**GIVEN PROBLEM:**
Convert the material starting at the line containing "The image size is (1066, 482)." and ending at the line containing "point(264,216)" into a numbered list, leaving out any blank lines.

Entries on locating words and elements

start

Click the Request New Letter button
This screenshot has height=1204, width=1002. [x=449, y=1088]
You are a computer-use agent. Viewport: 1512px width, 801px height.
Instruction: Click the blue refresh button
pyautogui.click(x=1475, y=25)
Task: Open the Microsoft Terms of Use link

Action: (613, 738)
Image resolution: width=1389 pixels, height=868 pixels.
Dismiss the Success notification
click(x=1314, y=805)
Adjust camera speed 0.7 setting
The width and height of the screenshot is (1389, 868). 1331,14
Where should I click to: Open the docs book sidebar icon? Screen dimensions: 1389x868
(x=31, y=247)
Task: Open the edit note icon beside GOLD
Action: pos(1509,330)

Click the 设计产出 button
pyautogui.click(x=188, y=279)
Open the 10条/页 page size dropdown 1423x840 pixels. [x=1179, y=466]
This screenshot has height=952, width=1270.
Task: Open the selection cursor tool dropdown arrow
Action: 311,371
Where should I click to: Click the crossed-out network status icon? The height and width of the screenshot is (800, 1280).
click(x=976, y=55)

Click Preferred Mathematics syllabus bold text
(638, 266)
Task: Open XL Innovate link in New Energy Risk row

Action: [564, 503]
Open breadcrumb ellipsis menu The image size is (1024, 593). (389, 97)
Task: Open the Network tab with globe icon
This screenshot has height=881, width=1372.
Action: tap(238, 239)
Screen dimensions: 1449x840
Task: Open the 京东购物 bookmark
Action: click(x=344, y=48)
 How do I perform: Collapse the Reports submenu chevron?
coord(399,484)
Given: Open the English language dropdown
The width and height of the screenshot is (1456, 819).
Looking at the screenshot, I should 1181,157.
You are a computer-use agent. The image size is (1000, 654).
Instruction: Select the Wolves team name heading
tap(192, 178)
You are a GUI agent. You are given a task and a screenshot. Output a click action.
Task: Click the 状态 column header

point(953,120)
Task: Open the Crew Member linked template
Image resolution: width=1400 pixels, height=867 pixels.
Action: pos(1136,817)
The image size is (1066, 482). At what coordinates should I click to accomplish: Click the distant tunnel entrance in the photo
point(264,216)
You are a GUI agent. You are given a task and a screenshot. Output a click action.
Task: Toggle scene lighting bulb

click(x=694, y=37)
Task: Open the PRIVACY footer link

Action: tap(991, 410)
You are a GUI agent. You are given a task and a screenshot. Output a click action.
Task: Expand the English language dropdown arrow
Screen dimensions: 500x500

end

**SOLUTION TO THE PROBLEM:**
1. The image size is (1066, 482). At what coordinates should I click to accomplish: Click the distant tunnel entrance in the photo
2. point(264,216)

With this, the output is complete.